Line by line, copy the entries exactly, excluding the pictures.

Input data Start Marker

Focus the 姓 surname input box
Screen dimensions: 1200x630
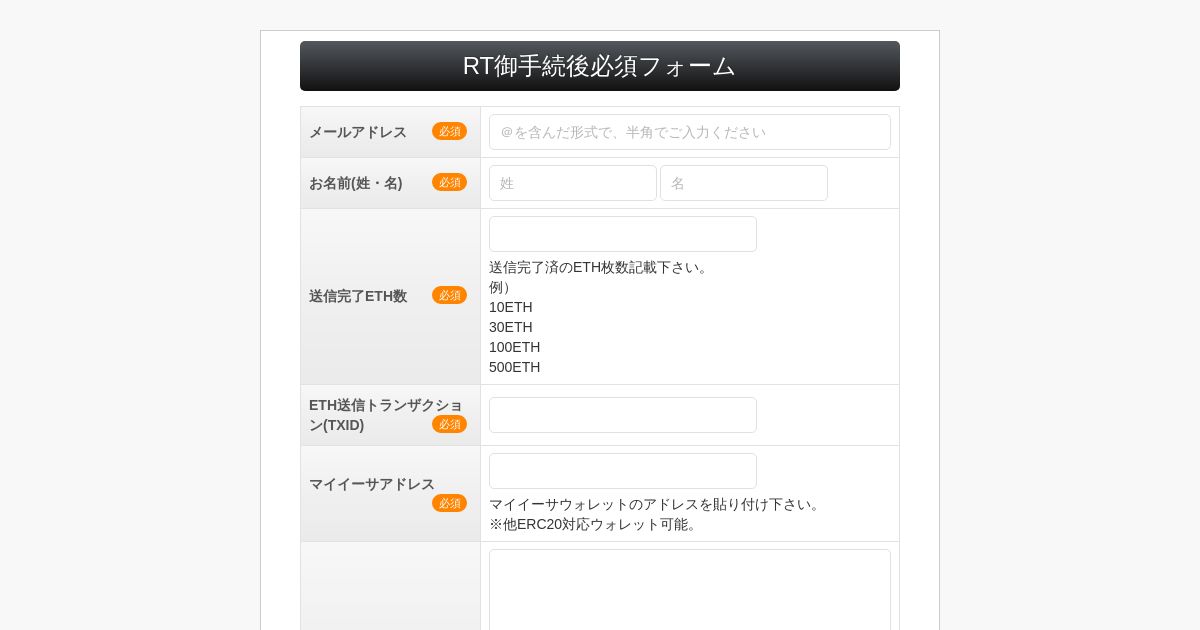(x=573, y=183)
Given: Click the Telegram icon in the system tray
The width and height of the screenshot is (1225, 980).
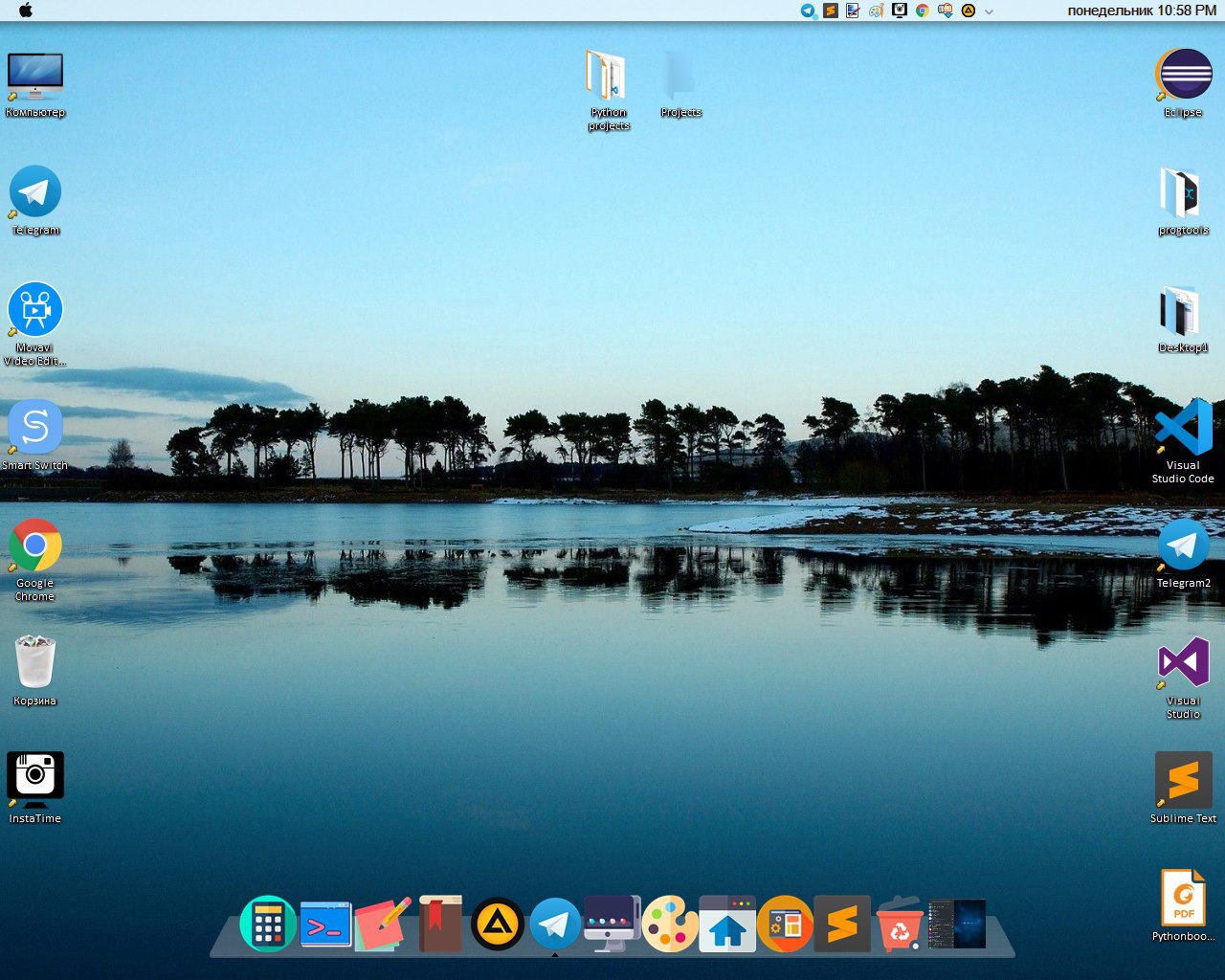Looking at the screenshot, I should pyautogui.click(x=809, y=11).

Input data End Marker

- Exercise answer -
Focus the 姓 surname input box
Screen dimensions: 1200x630
(x=573, y=183)
Given: Click the Telegram icon in the system tray
The width and height of the screenshot is (1225, 980).
Looking at the screenshot, I should pyautogui.click(x=809, y=11).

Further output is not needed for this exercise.